[Collection entries]
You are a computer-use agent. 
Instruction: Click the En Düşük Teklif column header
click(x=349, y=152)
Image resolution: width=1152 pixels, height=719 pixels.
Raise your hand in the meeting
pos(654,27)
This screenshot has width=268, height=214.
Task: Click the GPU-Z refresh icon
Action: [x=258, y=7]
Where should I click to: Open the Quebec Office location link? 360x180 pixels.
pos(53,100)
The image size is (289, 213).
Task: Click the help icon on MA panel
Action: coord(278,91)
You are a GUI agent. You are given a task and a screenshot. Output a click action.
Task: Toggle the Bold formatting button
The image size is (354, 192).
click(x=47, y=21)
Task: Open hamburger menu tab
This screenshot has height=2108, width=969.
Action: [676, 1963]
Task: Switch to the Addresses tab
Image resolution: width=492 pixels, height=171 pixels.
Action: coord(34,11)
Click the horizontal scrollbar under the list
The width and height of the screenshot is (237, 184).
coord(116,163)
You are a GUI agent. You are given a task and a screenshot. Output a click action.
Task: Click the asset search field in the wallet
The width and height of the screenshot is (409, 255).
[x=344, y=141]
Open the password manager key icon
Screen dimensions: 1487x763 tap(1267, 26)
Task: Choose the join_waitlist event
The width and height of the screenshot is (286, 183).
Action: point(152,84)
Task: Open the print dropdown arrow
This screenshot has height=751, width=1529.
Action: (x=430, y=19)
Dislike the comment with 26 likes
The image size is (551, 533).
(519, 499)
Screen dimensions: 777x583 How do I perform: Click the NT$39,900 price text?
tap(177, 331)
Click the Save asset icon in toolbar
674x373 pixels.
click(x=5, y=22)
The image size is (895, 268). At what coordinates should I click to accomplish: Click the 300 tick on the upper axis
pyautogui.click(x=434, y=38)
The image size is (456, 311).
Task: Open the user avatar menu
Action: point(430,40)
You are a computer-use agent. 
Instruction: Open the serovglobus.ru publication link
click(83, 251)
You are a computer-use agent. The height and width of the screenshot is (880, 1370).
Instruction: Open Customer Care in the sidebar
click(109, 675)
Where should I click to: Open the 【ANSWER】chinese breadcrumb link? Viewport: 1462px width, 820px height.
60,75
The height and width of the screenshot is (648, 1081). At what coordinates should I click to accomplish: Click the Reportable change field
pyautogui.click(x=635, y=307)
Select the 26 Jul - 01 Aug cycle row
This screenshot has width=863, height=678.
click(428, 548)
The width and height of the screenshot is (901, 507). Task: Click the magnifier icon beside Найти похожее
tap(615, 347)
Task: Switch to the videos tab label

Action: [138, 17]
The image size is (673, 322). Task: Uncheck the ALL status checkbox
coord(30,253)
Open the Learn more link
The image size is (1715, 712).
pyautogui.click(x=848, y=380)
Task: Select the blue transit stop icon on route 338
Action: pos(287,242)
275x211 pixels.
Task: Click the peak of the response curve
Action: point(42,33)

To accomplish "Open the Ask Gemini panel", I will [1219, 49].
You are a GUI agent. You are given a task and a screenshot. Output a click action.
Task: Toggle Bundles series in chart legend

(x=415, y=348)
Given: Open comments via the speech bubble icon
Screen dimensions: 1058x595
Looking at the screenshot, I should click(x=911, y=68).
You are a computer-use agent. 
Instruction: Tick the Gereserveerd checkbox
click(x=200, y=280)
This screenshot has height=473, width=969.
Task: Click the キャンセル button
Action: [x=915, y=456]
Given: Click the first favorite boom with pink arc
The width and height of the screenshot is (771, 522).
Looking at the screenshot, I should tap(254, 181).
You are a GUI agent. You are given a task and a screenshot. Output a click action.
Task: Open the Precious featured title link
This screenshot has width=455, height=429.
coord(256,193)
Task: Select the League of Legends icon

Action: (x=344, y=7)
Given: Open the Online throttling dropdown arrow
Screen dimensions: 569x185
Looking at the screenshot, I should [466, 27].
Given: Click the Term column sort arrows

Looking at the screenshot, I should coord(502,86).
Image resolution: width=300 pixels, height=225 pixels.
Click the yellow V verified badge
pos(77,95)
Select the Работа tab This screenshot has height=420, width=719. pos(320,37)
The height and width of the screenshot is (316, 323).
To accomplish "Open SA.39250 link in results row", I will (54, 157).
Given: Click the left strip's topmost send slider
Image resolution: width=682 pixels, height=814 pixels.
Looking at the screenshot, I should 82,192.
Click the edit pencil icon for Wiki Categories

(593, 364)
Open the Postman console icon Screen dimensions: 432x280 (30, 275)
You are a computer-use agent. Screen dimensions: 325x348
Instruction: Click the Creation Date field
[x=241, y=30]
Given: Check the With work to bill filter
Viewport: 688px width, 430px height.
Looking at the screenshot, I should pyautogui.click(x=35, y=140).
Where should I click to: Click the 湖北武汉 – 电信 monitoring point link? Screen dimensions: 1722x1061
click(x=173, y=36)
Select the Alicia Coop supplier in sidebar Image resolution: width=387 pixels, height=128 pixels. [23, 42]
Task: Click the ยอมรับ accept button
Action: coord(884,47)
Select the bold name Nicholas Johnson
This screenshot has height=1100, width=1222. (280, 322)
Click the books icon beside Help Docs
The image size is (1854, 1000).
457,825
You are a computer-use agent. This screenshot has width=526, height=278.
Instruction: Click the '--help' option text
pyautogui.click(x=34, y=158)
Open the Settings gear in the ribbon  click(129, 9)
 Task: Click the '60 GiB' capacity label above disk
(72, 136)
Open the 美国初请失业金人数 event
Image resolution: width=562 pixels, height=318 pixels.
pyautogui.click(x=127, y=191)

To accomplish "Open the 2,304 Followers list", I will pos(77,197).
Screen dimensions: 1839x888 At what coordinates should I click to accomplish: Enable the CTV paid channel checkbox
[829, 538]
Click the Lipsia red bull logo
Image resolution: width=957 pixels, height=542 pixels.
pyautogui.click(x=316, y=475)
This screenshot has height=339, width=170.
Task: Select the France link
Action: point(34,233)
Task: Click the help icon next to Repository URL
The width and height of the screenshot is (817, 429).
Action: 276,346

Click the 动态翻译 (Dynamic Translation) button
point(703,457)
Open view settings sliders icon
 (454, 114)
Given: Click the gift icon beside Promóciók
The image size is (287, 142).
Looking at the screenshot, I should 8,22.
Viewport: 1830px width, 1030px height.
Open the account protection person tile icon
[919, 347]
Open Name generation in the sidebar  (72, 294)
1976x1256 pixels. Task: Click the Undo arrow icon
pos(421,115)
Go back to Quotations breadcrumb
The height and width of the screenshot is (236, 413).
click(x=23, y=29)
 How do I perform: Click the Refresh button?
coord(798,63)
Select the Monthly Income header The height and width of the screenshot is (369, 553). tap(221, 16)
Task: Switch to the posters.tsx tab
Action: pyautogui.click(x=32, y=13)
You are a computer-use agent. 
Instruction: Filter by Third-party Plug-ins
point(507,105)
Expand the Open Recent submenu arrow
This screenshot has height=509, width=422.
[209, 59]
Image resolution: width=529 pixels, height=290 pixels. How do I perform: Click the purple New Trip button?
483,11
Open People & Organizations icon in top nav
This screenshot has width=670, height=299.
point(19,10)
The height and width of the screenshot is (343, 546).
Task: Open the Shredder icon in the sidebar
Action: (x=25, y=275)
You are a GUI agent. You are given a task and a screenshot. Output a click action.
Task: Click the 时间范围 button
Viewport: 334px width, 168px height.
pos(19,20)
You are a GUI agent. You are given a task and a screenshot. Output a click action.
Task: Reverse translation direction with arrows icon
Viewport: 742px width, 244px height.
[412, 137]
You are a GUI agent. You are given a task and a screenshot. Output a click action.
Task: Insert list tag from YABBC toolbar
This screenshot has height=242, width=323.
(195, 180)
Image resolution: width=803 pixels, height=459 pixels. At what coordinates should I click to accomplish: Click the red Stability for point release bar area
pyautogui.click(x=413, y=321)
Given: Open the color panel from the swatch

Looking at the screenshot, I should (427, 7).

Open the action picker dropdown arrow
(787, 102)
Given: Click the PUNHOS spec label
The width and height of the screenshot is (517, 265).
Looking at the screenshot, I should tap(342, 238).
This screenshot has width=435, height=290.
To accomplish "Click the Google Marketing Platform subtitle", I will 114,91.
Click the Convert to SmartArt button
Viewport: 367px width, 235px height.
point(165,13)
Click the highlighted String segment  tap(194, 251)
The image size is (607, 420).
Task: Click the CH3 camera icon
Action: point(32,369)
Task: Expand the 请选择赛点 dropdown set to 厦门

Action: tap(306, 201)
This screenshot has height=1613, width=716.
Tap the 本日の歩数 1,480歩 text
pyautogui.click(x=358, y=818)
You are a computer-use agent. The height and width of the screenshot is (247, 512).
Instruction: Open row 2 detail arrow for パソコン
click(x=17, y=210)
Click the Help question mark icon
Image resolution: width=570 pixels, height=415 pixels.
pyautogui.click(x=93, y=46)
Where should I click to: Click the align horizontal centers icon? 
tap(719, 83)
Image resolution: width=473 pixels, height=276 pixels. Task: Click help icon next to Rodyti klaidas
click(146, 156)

DIRECTIVE:
Repeat the items verbatim from the first line through the line containing "click(109, 675)", and include that line.

OUTPUT:
You are a computer-use agent. 
Instruction: Click the En Düşük Teklif column header
click(x=349, y=152)
Image resolution: width=1152 pixels, height=719 pixels.
Raise your hand in the meeting
pos(654,27)
This screenshot has width=268, height=214.
Task: Click the GPU-Z refresh icon
Action: [x=258, y=7]
Where should I click to: Open the Quebec Office location link? 360x180 pixels.
pos(53,100)
The image size is (289, 213).
Task: Click the help icon on MA panel
Action: coord(278,91)
You are a GUI agent. You are given a task and a screenshot. Output a click action.
Task: Toggle the Bold formatting button
The image size is (354, 192).
click(x=47, y=21)
Task: Open hamburger menu tab
This screenshot has height=2108, width=969.
Action: [676, 1963]
Task: Switch to the Addresses tab
Image resolution: width=492 pixels, height=171 pixels.
Action: coord(34,11)
Click the horizontal scrollbar under the list
The width and height of the screenshot is (237, 184).
coord(116,163)
You are a GUI agent. You are given a task and a screenshot. Output a click action.
Task: Click the asset search field in the wallet
The width and height of the screenshot is (409, 255).
[x=344, y=141]
Open the password manager key icon
Screen dimensions: 1487x763 tap(1267, 26)
Task: Choose the join_waitlist event
The width and height of the screenshot is (286, 183).
Action: point(152,84)
Task: Open the print dropdown arrow
This screenshot has height=751, width=1529.
Action: (x=430, y=19)
Dislike the comment with 26 likes
The image size is (551, 533).
(519, 499)
Screen dimensions: 777x583 How do I perform: Click the NT$39,900 price text?
tap(177, 331)
Click the Save asset icon in toolbar
674x373 pixels.
click(x=5, y=22)
The image size is (895, 268). At what coordinates should I click to accomplish: Click the 300 tick on the upper axis
pyautogui.click(x=434, y=38)
The image size is (456, 311).
Task: Open the user avatar menu
Action: point(430,40)
You are a computer-use agent. 
Instruction: Open the serovglobus.ru publication link
click(83, 251)
You are a computer-use agent. The height and width of the screenshot is (880, 1370).
Instruction: Open Customer Care in the sidebar
click(109, 675)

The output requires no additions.